Colombia’s Plight.
Most foreigners ignore that the key reason why the country started to suceed at leaving behind its paria status is today at serious risk.

For the last 30 years Colombia has been considered a paria country due to its key role in the international drug trade. On account of this, unfortunately, the first person that pops up into most foreigners mind’s when they hear the country’s name is Pablo Escobar. Furthermore, the never ending saga of movies and series on the character reinforce the stigma.
Despite this, since the turn of the century Colombia has been contending to show a different side of it. Anchored on the cachet of it’s coffee and the growing appetite in the world for it, the country has become a regional cultural powerhouse. A first generation of artists led by Juanes and Shakira began to open the doors of foreign venues to local talents. Today, singers like J Balvin and Maluma are international superstars. Colombia is one of the main exporters of Television content in Latin America. And plenty more talented Colombians such as the visual artist Doris Salcedo or the fashion designer Esteban Cortázar are part of this wave.
Another group of ambassadors of Colombian goodwill that must be highlighted are football players. What began with the golden generation of Valderrama and Asprilla is today spearheaded by James Rodriguez and Falcao Garcia.
But the real game-changer in the improvement of Colombia’s international image came in 2012 when the country launched itself in the pursuit of a peace agreement with the FARC, which was finally signed and ratified at the end of 2016. Proof of this is that the influx of non resident foreigners for tourism almost doubled between 2013 and 2017. Unfortunately, the fate of Colombia is rarely covered by international media which is unsurprising given that the 4th largest economy of Latin America is as big as Denmark’s. Thus, most foreigners ignore that the key reason why the country started to succeed at leaving behind its paria status is today at serious risk.
The current government which replaced the one that achieved the deal is undermining the peace treaty by different means. Objecting key parts of the special justice for peace “JEP” agreed during the dialogues for punishing less heavily the crimes. Underfunding the JEP as well as other programs for the reinsertion of the ex guerrilla fighters in society. And this is just the tip of the iceberg. It has named a denialist of the conflict as the head of an entity created to gather the testimonies of the victims and ensure reparation and no repetition. One of its MP’s is proposing a reform that would seriously weaken the law for the restitution of land to the victims. Not to mention the fact that social leaders from remote communities who fight for land, truth or protection of the environment are being systematically assassinated.
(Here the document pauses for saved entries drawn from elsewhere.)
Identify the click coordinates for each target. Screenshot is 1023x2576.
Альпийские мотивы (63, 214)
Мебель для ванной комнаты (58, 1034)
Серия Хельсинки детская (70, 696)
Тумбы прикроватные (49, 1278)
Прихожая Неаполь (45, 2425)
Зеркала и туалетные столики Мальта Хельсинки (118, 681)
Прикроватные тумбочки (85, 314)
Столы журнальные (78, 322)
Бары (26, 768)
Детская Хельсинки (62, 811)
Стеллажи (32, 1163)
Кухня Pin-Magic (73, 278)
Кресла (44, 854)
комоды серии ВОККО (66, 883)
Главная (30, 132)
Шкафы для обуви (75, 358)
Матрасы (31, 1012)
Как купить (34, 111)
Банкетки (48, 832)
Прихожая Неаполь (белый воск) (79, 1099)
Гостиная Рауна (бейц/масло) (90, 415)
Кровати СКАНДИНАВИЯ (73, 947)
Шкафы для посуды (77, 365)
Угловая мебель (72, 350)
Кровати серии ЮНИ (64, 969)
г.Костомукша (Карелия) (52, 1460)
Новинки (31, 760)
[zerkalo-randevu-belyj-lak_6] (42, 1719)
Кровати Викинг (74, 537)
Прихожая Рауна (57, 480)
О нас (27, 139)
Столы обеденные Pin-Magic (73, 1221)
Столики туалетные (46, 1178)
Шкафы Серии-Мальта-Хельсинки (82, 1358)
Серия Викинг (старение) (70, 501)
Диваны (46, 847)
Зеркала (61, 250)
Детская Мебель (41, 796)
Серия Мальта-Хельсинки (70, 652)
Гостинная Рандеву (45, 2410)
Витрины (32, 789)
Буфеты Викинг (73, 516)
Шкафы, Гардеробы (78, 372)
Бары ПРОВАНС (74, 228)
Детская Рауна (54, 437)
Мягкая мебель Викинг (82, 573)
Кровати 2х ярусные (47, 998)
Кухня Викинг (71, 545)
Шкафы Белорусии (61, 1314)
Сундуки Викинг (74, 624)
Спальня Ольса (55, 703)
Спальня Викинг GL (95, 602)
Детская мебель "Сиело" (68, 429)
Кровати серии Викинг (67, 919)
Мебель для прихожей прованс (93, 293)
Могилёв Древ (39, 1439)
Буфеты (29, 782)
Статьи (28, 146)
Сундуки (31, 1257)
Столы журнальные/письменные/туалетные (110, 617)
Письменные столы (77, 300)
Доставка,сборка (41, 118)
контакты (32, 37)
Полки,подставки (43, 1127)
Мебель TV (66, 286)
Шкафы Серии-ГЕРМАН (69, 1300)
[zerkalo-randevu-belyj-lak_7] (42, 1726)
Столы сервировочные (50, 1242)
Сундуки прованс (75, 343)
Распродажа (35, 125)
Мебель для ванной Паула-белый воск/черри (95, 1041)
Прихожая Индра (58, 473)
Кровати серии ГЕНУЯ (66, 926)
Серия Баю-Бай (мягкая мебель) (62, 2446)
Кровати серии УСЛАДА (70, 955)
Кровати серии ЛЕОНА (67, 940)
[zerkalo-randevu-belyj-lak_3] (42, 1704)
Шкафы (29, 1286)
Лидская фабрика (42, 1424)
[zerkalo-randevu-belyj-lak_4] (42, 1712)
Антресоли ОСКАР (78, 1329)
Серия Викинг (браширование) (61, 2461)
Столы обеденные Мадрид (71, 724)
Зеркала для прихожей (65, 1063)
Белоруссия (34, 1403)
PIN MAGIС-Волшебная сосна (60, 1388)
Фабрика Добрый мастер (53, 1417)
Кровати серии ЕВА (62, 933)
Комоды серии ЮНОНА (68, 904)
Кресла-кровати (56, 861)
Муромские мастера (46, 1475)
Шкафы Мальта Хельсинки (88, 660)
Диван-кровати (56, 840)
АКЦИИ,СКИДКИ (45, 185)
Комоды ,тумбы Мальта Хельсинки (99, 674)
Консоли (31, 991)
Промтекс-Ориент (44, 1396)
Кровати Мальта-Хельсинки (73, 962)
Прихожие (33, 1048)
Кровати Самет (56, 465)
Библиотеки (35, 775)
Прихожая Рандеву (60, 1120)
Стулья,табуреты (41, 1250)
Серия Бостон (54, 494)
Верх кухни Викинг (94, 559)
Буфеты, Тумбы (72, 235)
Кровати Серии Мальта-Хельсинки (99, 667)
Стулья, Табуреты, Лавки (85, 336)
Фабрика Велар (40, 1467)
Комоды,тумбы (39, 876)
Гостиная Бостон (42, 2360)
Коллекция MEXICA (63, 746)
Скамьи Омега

In a rare case of international consensus, all foreign powers sitting in the UN’s Security Council, the US, Germany, France, Great Britain, China and Russia, expressed their support to the JEP and demanded its immediate approval. And what is most ironic of the whole situation is that the leading figure of the campaign against the treaty is ex president Alvaro Uribe Velez. Uribe’s first mandate (2002–2006) forged the turnaround in the balance of military power between the army and the guerrillas, which was the cornerstone for the FARC to accept discussing peace with his successor in 2012. Once heralded as the statesman who rescued the country from becoming a failed state, Uribe is now leading the country back into the abyss.
His motivations to undermine the agreement appear related to the risk he confronts that additional accusations of his links with paramilitary groups emerge during the hearings of the JEP. Because all parties involved in the conflict, including army members and paramilitary leaders, are welcome to submit themselves to its special jurisdiction. Uribe and other members of his family have been for a long time accused of ties with paramilitary groups. In addition to several members of his government and close collaborators having been prosecuted and condemned for corruption and drug traffic.
As many other leaders around the world, Uribe has cunningly played the cultural wars. Members of evangelical churches, a core constituency of Uribe, are against the peace treaty because it threatens the traditional family structure — the document of the treaty explicitly states that its benefits should apply equally to men, women and homosexuals — . Now, to support the objections to the JEP, his party argues that FARC members accused of raping children will be lightly punished. While paramilitary leaders proven to be serial child rapists were sentenced to only 8 years of jail thanks to Uribe’s peace agreement with these illegal armies.
Although not the elected president, Uribe is unmistakably the acting one. And like so many politicians whose first years in power were promising, (remember Erdogan or even Putin) his incapability to abandon power has turned him into a hindrance for the country’s progress.
You can add one more to the list of countries where civil rights and democracy are under threat.